Japan, ADB help ethnic minorities
Thursday, July 24, 2008
Japan and the Asian Development Bank are helping poor and ethnic minorities in Vietnam develop skills and run small business operations.
The Japan Fund for Poverty Reduction granted an additional US$1.3 million to a project to be managed by the bank that will pilot a new approach to skills-training for some 4,000 people in Tra Vinh and Soc Trang, the two poorest provinces in the Mekong Delta.
The region has 13 provinces with a population of 19 million or 22 percent of the nation’s population. However, 80 percent of them are living in poor remote areas.

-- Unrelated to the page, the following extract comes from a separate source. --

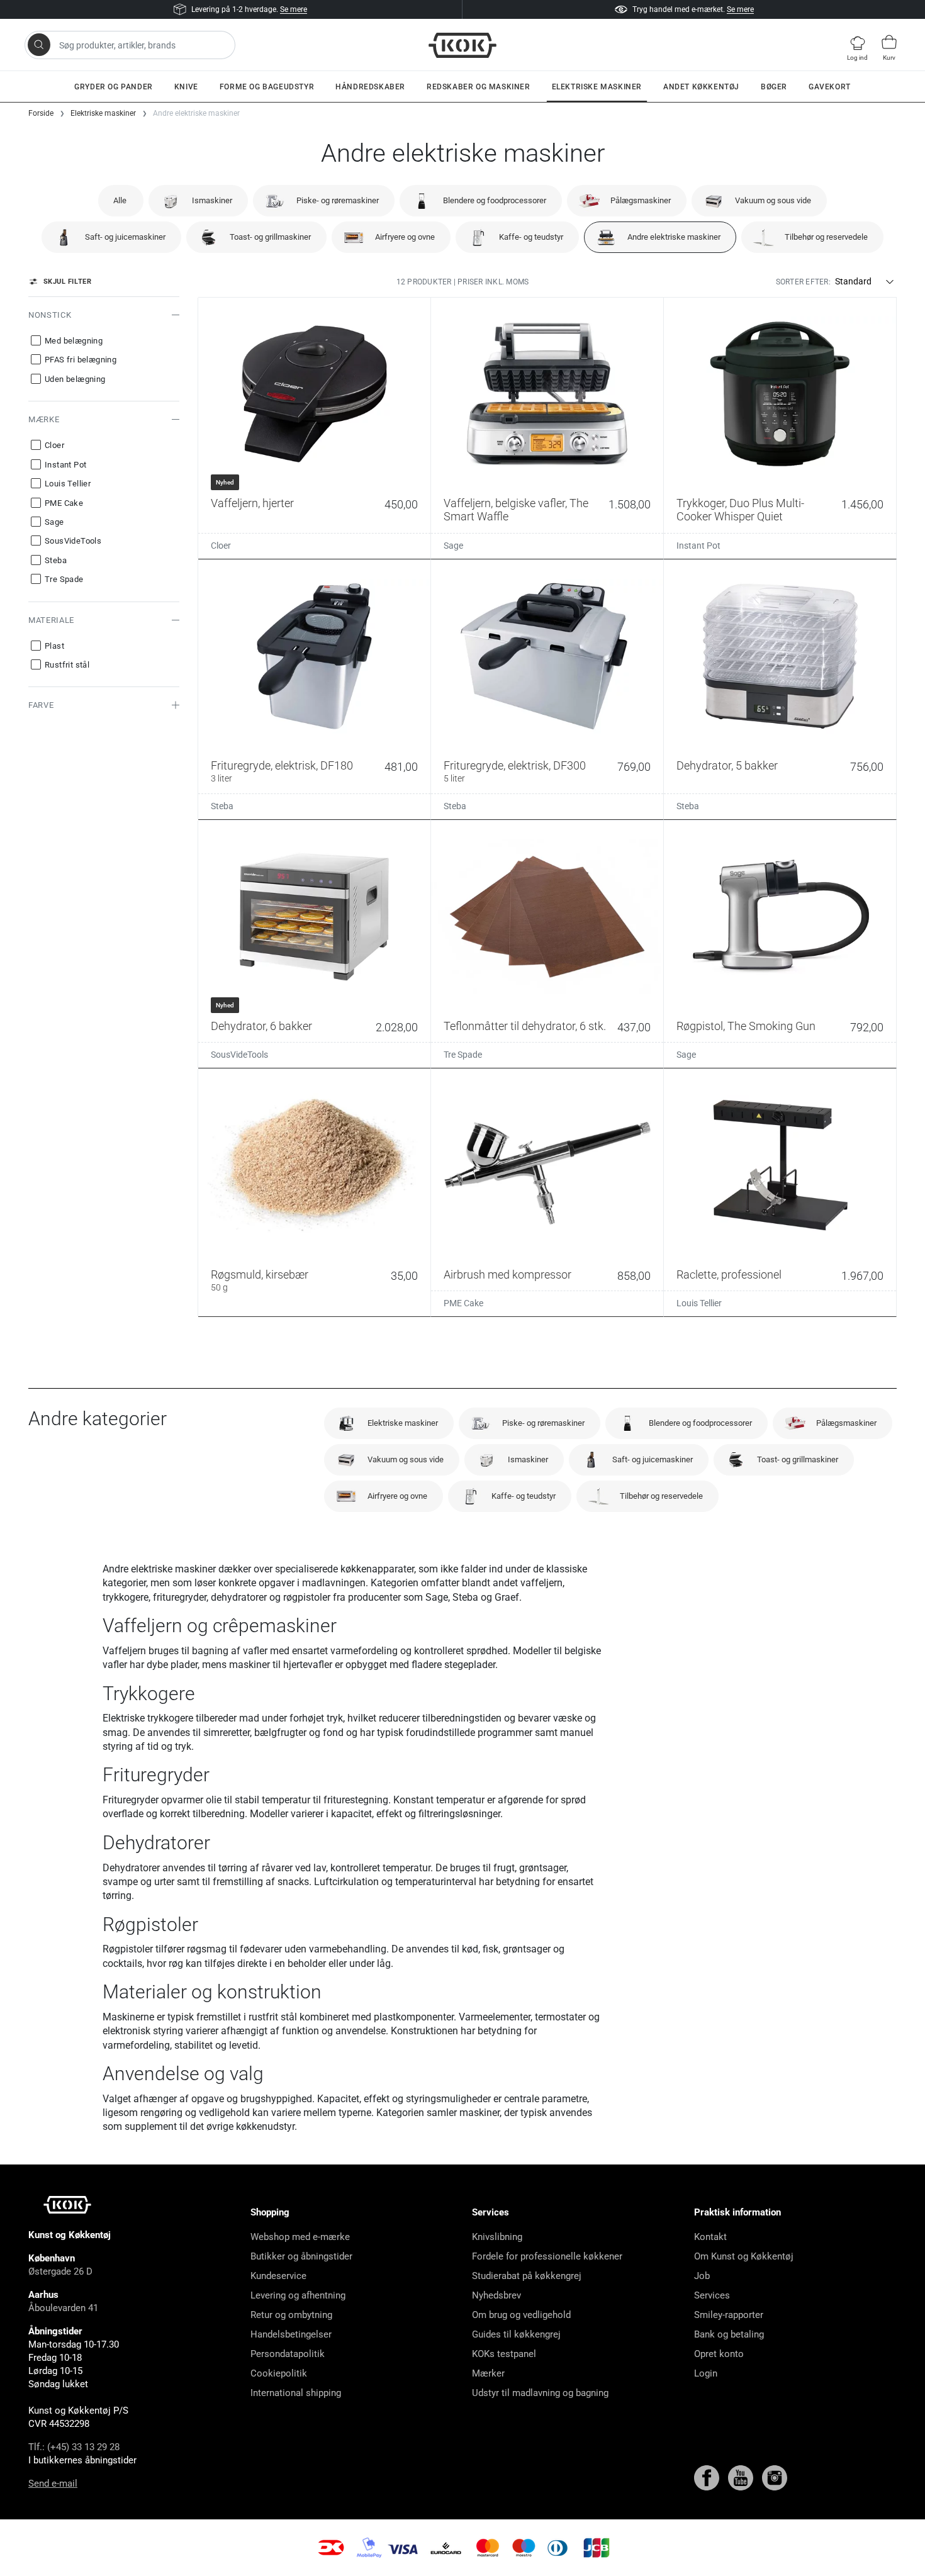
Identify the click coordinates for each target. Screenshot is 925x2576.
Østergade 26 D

According to the ADB, the project will train 100 vocational trainers who will also join 150 officials from local departments of Labour, Invalids and Social Affairs and other stakeholders in training courses.

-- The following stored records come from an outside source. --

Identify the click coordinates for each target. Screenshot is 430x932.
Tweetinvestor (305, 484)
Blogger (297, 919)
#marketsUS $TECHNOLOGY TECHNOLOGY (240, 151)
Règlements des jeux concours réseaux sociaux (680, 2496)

The Government hopes to promote local industries and businesses like the food and canning sectors, which are expected to generate 12,000 new jobs every year.
A government survey also identified a long list of potential training areas with strong demand, including aquaculture processing, forging, civil construction, IT consumer/industrial sewing, fishing boat and motorbike repairs, hairdressing and cosmetology, handicrafts, welding and assembling of electronics.
The project will link skills training directly to employment and income generation, said Yasushi Hirosato, senior education specialist at ADB’s Southeast Asia Department.